-- TEXT EXCERPT --
::::
Gagaku Culture Critical Intervention Lab
Gagaku (the ceremonial music of the imperial court and the main temples and shrines of Japan) has long being ignored in scholarship on the cultural and intellectual history of Japan. Its archaic nature, together with its association with the imperial court, have contributed to the modern creation of an image of Gagaku as something minor and unrelated to the Japanese people at large and their historical and intellectual developments. However, in the past couple of decades, the number of people (in Japan and abroad) learning Gagaku music and Bugaku dance has grown significantly. Importantly, new scholarship has moved away from traditional musicology (mainly concerned with organology and music theory) toward cultural and intellectual history.
::::
-- DATA SECTION --
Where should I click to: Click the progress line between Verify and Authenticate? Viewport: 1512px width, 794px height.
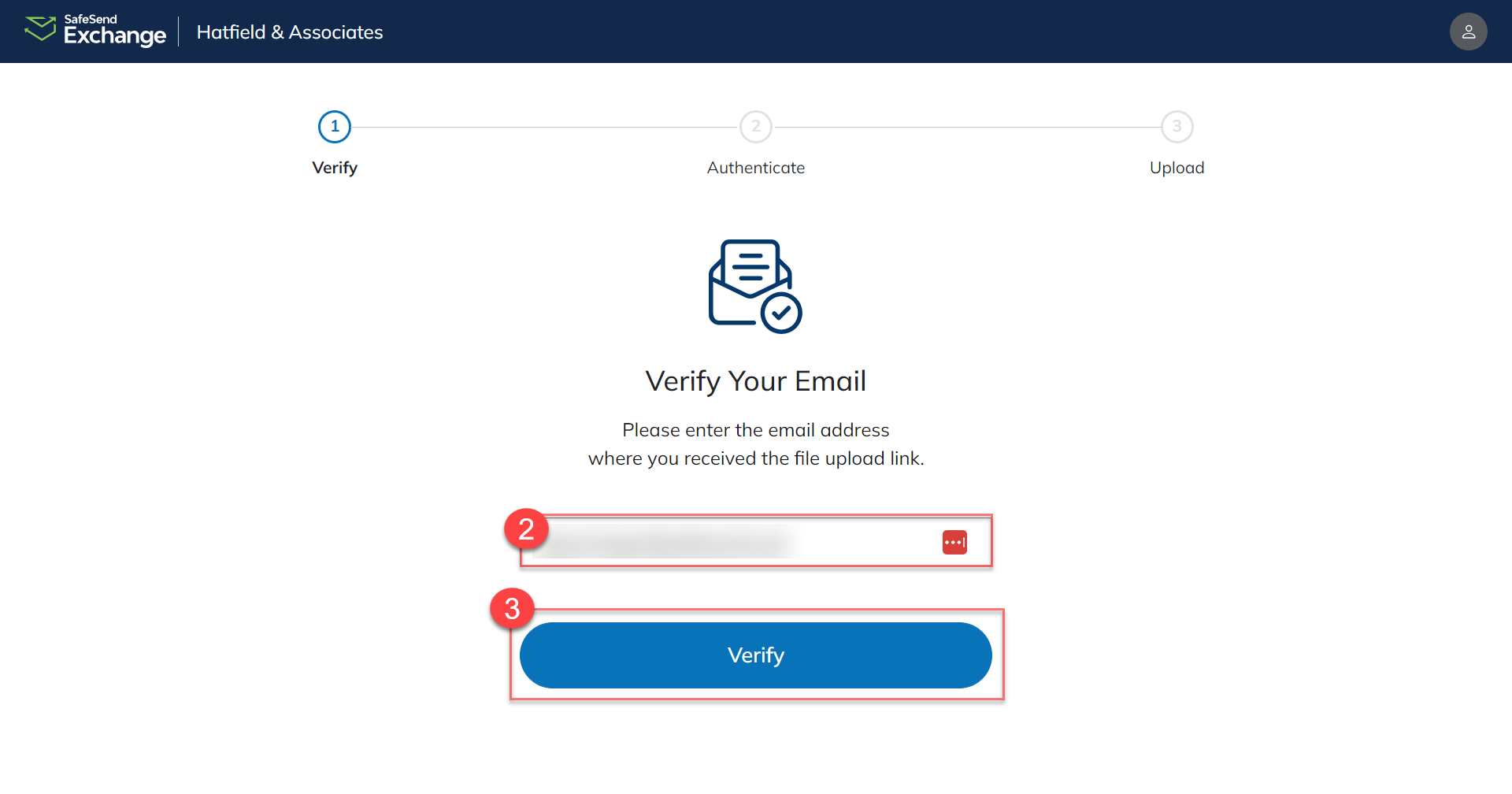click(x=543, y=126)
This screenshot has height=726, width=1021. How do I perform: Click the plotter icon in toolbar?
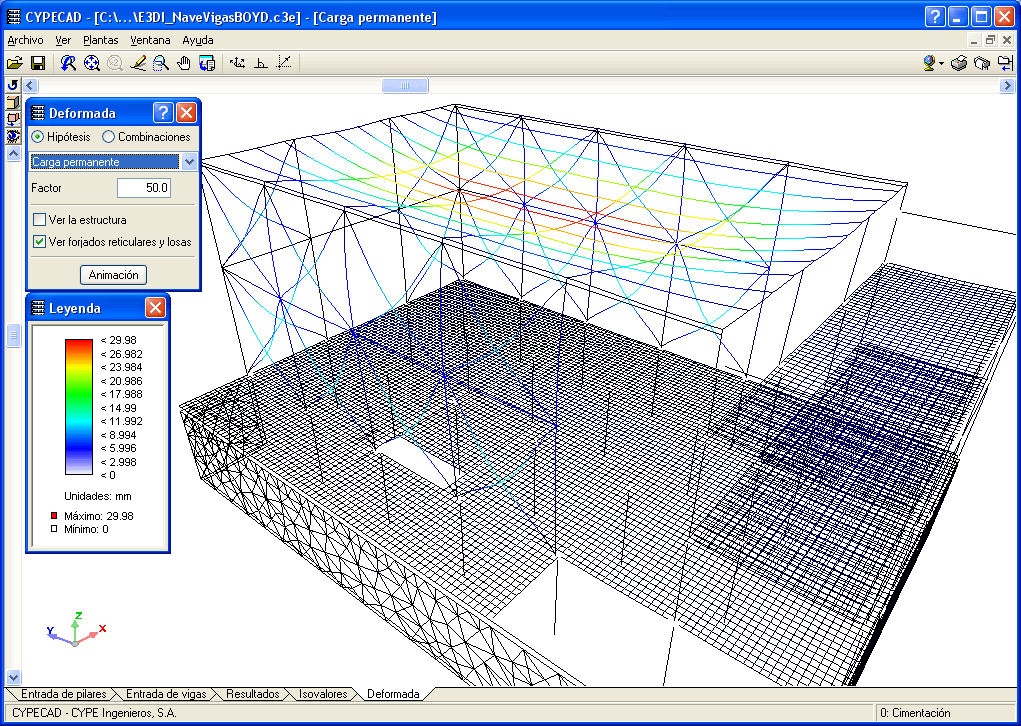point(982,63)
::::
-- SET TASK --
Copy out the Gagaku lab text from above word for word, in full.

-- REPLY TO THE EXERCISE --
Gagaku Culture Critical Intervention Lab
Gagaku (the ceremonial music of the imperial court and the main temples and shrines of Japan) has long being ignored in scholarship on the cultural and intellectual history of Japan. Its archaic nature, together with its association with the imperial court, have contributed to the modern creation of an image of Gagaku as something minor and unrelated to the Japanese people at large and their historical and intellectual developments. However, in the past couple of decades, the number of people (in Japan and abroad) learning Gagaku music and Bugaku dance has grown significantly. Importantly, new scholarship has moved away from traditional musicology (mainly concerned with organology and music theory) toward cultural and intellectual history.